┌────────

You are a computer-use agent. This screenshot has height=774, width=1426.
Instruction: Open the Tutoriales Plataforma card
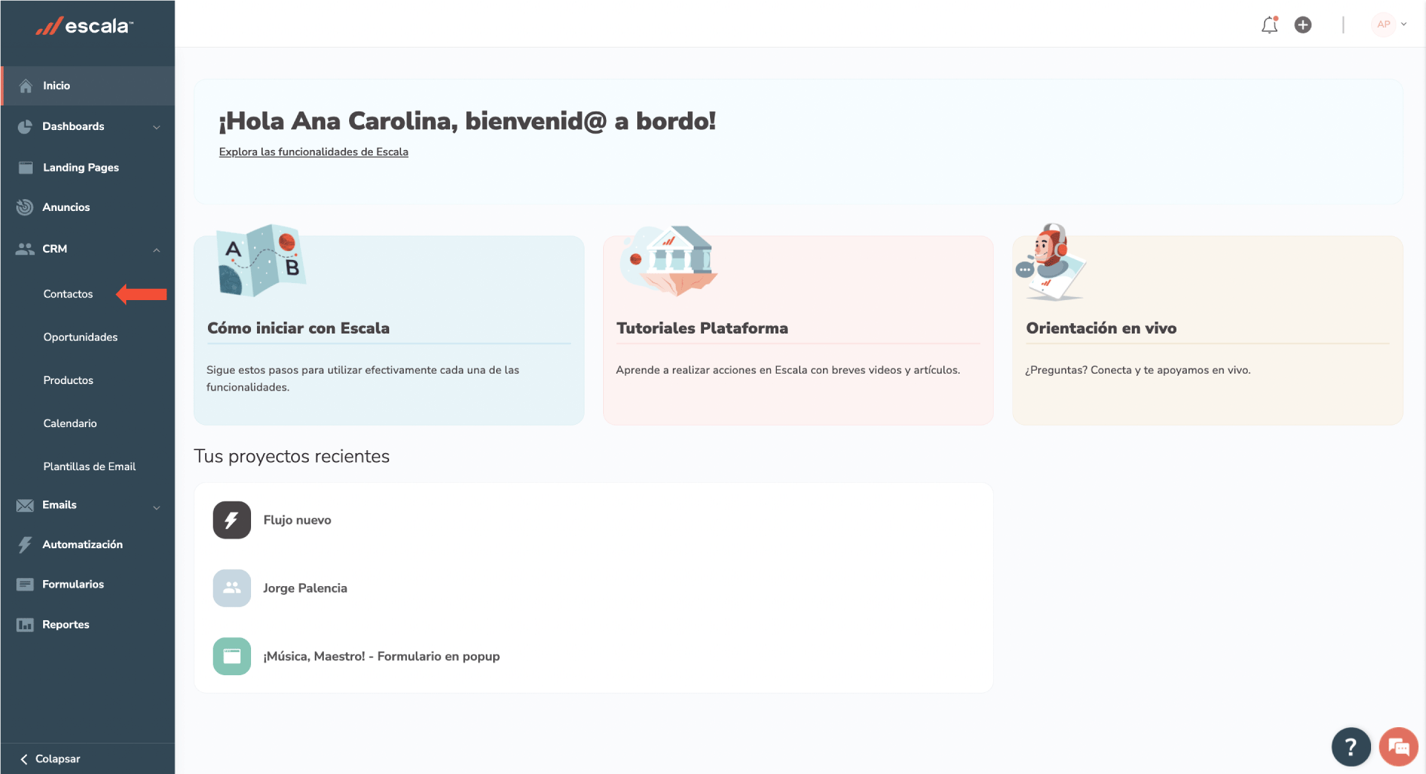tap(798, 331)
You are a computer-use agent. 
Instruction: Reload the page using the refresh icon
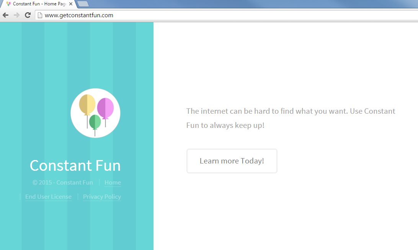click(27, 15)
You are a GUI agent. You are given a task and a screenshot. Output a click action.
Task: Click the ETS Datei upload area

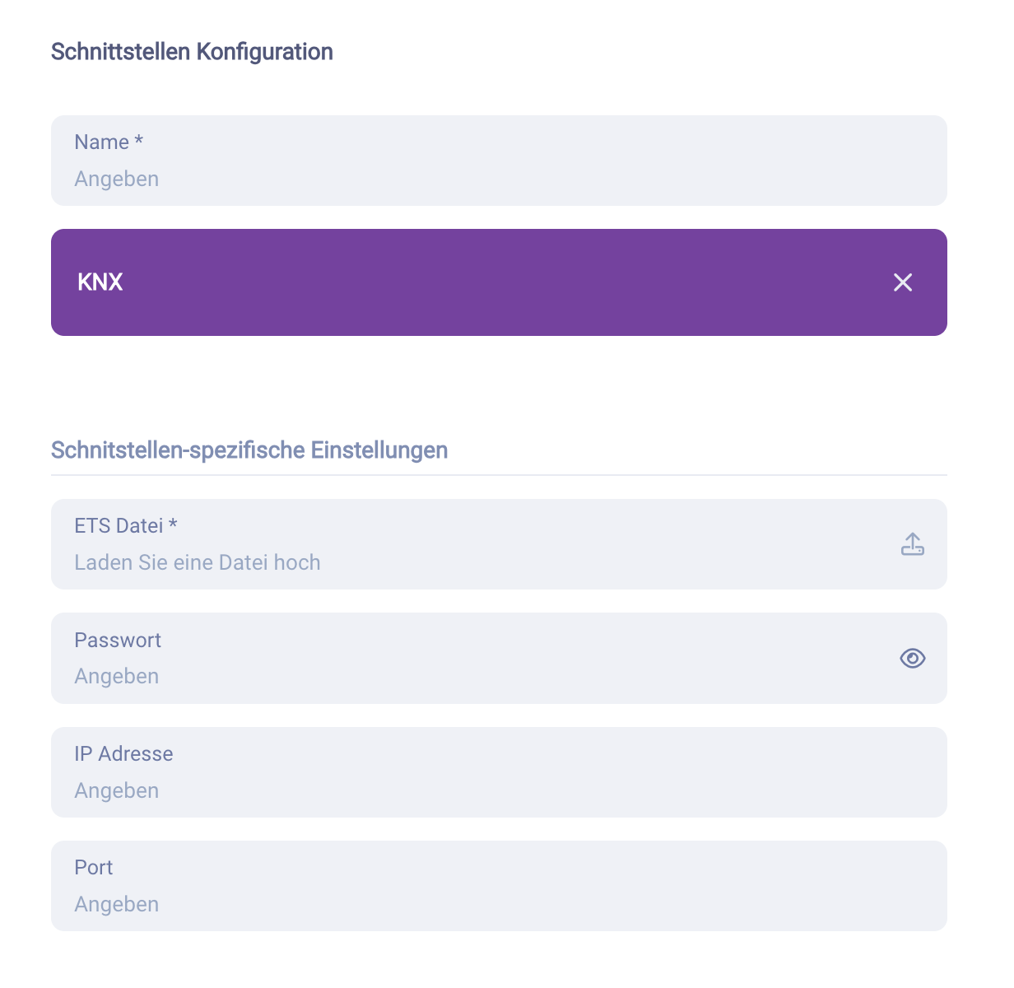pos(412,544)
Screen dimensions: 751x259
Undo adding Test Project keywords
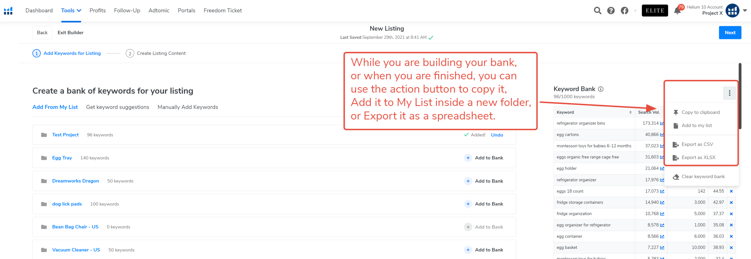(x=497, y=135)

└────────

Assigned task
Copy out the lines above with "screenshot" in them.

Expected output
You are a computer-use agent. This screenshot has height=774, width=1426.
You are a GUI agent. You are given a task and a screenshot. Output a click action.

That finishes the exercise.